I agree that names like Redskins is wrong, but that guy has done absolutely no research about Florida State. "Hollywood regalia"??? The Seminole tribe designed that costume themselves. This was on Outside the Lines like 2 weeks ago. They talked about Stanford and how they were the Indians, but native americans on campus started speaking out and refered to the mascot as Uncle Tomahawk. You look at the old memorabilia and it's the caricature of a native american with a long nose. So they changed it on their own. Florida State looked into their mascot in the 70s as well and went to the Seminole tribe in Florida. They had the same problems with an offensive caricature of a native american, so the Seminole tribe worked with them and changed things including designing the costume that the warrior wears. The tribe and the school have a relationship and the tribe even participates in graduation every year.
So Now it is ok. If the Seminoles have no issue with it. . then I do not [thought Other Native Americans may] Are there still Spartans in Greece? Rocket River
Interesting article from the Chron: http://www.chron.com/cs/CDA/ssistory.mpl/sports/college/3347276 Sept. 10, 2005, 8:51PM 'Halfbreeds' OK in Alaska Remote village school raises little ire in wilderness Copyright 2005 Houston Chronicle ANCHORAGE, ALASKA - The NCAA's attempt to ban Indian mascots, logos and nicknames from postseason tournaments was met with ridicule and resistance, and that move involved only 18 universities scattered around the country. Imagine what would happen if some group tried a similar move in Alaska's high schools, where there are seven teams named the Warriors, three the Braves and one that proudly calls itself the Halfbreeds. The Aniak Halfbreeds come from a village of 532 people 317 miles west of Anchorage. It is accessible only by air or riverboat and is 73 percent native. Students approved the nickname in the late 1970s as a nod to the community's origins — white settlers who intermarried with Yu'pik Eskimos, said Wayne Morgan, a graduate and the school board president. Aniak gets calls when there are headlines elsewhere about nicknames deemed offensive. "We see it as who we are, but not as other people hear it for the first time," Morgan said. "It sounds offensive, but we don't see it that way. It's who we are." According to Alaska's official Web site on communities, a homesteader, Tom L. Johnson, in 1914 opened a store and post office at the site, which had been abandoned by Yu'pik people. Eskimos Willie Pete and Sam Simeon brought their families from Ohagamuit to Aniak. A trader, Semen Lukin, discovered gold nearby in 1932. The school had different nicknames before the late '70s. "How it started was, our name before that was the Apostles. The girls had their own name, the Angels," Morgan said. "A group of kids at that time changed it to the Halfbreeds. It was up to the kids." The symbol of the school is a traditionally dressed Alaska Native man holding a spear next to a white man holding a rifle.

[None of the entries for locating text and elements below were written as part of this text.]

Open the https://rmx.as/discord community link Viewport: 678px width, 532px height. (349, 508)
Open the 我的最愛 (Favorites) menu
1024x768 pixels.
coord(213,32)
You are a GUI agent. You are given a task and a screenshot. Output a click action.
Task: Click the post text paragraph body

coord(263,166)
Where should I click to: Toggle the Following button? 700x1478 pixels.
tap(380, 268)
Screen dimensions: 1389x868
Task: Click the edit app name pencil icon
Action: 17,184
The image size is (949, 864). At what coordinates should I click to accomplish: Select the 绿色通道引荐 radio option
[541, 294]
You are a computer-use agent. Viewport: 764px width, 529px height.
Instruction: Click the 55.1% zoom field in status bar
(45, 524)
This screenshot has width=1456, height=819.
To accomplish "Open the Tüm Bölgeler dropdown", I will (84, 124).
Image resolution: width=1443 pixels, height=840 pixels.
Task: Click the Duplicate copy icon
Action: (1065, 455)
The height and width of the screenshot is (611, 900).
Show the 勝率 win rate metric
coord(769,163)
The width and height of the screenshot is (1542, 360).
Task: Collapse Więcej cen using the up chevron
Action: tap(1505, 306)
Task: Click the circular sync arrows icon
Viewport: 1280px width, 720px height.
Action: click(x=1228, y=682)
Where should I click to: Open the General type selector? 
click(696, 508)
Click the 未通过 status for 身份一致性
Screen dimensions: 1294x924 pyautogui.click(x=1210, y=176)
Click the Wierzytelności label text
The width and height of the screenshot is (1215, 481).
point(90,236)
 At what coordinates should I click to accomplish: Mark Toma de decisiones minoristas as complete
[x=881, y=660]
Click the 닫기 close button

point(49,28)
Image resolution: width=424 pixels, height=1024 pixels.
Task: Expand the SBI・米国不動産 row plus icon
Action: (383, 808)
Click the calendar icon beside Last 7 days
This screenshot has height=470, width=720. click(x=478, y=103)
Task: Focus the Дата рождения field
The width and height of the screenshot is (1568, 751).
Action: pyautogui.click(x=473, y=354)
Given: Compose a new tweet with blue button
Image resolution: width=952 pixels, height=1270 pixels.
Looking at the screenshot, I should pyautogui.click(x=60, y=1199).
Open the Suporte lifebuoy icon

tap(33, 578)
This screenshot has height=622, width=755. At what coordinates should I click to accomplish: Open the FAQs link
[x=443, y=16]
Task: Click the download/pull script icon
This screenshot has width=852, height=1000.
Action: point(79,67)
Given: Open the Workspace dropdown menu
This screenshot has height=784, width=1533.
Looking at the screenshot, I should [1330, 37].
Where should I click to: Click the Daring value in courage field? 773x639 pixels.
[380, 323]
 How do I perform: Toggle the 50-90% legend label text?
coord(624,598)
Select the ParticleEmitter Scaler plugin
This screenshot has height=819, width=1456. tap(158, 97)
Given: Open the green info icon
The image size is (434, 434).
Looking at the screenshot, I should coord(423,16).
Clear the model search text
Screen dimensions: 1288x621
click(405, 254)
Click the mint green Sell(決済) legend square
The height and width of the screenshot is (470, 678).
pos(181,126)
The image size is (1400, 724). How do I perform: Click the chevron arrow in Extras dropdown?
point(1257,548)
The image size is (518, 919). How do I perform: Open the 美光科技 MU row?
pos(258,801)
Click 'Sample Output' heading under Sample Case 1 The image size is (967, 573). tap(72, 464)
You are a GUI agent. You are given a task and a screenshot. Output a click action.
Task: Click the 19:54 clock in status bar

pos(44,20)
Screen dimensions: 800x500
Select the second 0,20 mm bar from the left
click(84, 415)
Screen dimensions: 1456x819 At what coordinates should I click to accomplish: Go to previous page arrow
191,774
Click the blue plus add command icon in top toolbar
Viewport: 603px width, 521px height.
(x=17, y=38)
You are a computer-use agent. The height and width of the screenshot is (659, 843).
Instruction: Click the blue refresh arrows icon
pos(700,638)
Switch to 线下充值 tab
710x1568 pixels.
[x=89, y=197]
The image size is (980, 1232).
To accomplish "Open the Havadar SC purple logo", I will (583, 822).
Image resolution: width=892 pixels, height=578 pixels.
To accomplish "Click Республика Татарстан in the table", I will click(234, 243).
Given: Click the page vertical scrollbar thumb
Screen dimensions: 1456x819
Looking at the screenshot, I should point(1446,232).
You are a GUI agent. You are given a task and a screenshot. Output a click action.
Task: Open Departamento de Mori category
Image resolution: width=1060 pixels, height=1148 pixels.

I think that pretty much ends the discussion of the Seminole nickname. AGAIN. What is sad is that in 1992 (the same year we decided that the 500th anniversary of Columbus Day should we celebrated with guilt) this was brought up and the Seminole nation said "hey, we're cool with this." and they explained the whole think Oski just posted. Nice research, Mike Wise. Redskins...not a good name. Negroes....not a good name. Rabbis???? Um...thats not a slur.